O leitor já se acostumou à minha paixão por Manoel de Oliveira. Sem exagero, é um dos meus realizadores de cabeceira, desde muito antes de minha primeira ida a Portugal e meu envolvimento mais constante com o país dos meus avós. Lembro que no início da cinefilia, um famoso crítico brasileiro, já falecido, anunciou assim A Divina Comédia quando exibido na Mostra Internacional de São Paulo de 1991: “Manoel de Oliveira redefine a palavra chatice”. Como já mencionei, no Brasil não há muita paciência para o andamento de seus filmes. Mas há curiosidade. Desde aquela época, os filmes de Oliveira costumam lotar as salas, que terminam com 10% do público ao final. Os que ficam, deixam a sala maravilhados quando o filme acaba. Este texto foi escrito originalmente durante o curso online que ministrei em 2021 sobre a obra do grande mestre.
Non ou a Vã Glória de Mandar (1990) foi o filme mais caro realizado em Portugal até então. Com ele, seu autor passava a limpo a história do país a partir de suas derrotas, sendo a maior delas o glorioso 25 de abril de 1974, quando o filme se encerra (derrota do ponto de vista militar, mas obviamente uma vitória retumbante do ponto de vista humanista).

DADOS BRUTOS
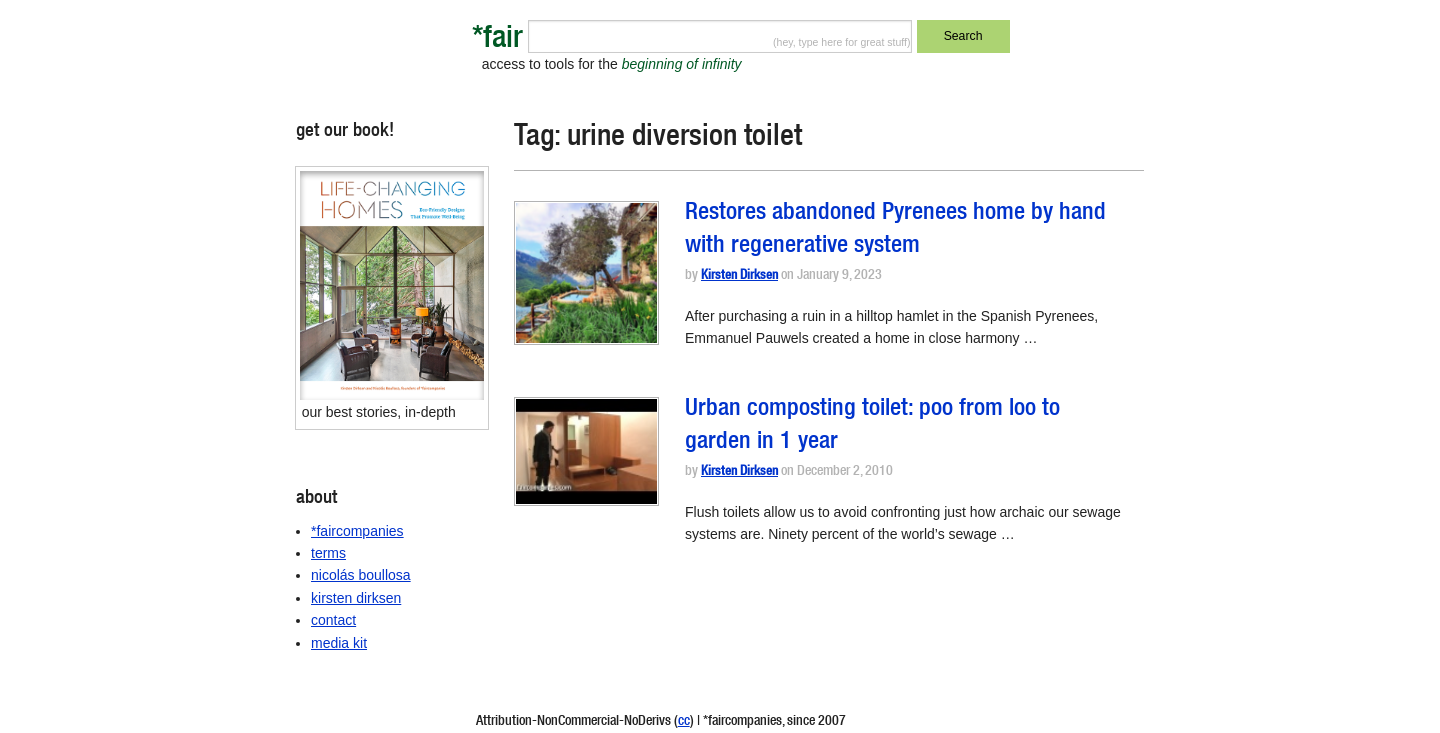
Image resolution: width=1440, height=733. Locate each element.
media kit (339, 643)
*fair (497, 40)
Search (963, 36)
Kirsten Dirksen (739, 276)
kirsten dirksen (356, 598)
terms (328, 553)
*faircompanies (357, 531)
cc (684, 722)
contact (333, 620)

TAREFA 1
Edite a listagem da linha com "Search (963, 36)" até o fim dela, trocando "contact" por "contato", e escreva de novo só essas linhas, sem nenhuma outra mudança.
TAREFA 2
Retome o texto sobre Manoel de Oliveira e siga escrevendo a partir do ponto em que ele termina.

RESPOSTA 1
Search (963, 36)
Kirsten Dirksen (739, 276)
kirsten dirksen (356, 598)
terms (328, 553)
*faircompanies (357, 531)
cc (684, 722)
contato (333, 620)

RESPOSTA 2
Com A Divina Comédia (1991), Oliveira ao mesmo tempo retoma a saga farsesca de Meu Caso (1986) e Os Canibais (1988) como também se permite realizar um de seus filmes mais insólitos, com enquadramentos estranhos e desenvolvimento narrativo que lembra mais um cruzamento entre o Pedro Costa inicial e o Edgar Pêra de sempre. Alguns planos em grande angular são particularmente atípicos na carreira do diretor, como os do assassinato-pesadelo de Raskolnikov (o ator Miguel Guilherme, terrivelmente careteiro em Non ou a Vã Glória de Mandar, espetacular aqui), logo no início, ou os de Adão e Eva no Paraíso, envoltos em uma névoa suave. Ou ainda os muitos campos e contracampos que Oliveira, a esta altura, parecia já não temer mais em adotar.
Tudo se passa dentro de um hospício, lugar em que as pessoas vivem seus personagens sem que haja uma história para se adequar a todos. Vão se construindo pequenas histórias com personagens históricos, bíblicos e literários. Há o que pensa ser Jesus, o que pensa ser um profeta, o que pensa ser Raskolnikov, e por aí vai. Nesse “azyllo muito louco” todos querem uma história para si. Não há consenso, só enfrentamentos, dissonâncias. Por vezes, há tentativas de adequação. Leonor Silveira, por exemplo, deixa de ser Eva para se tornar Santa Tereza. Mas com isso deixa de se adequar a uma história na tentativa de se adequar a outra.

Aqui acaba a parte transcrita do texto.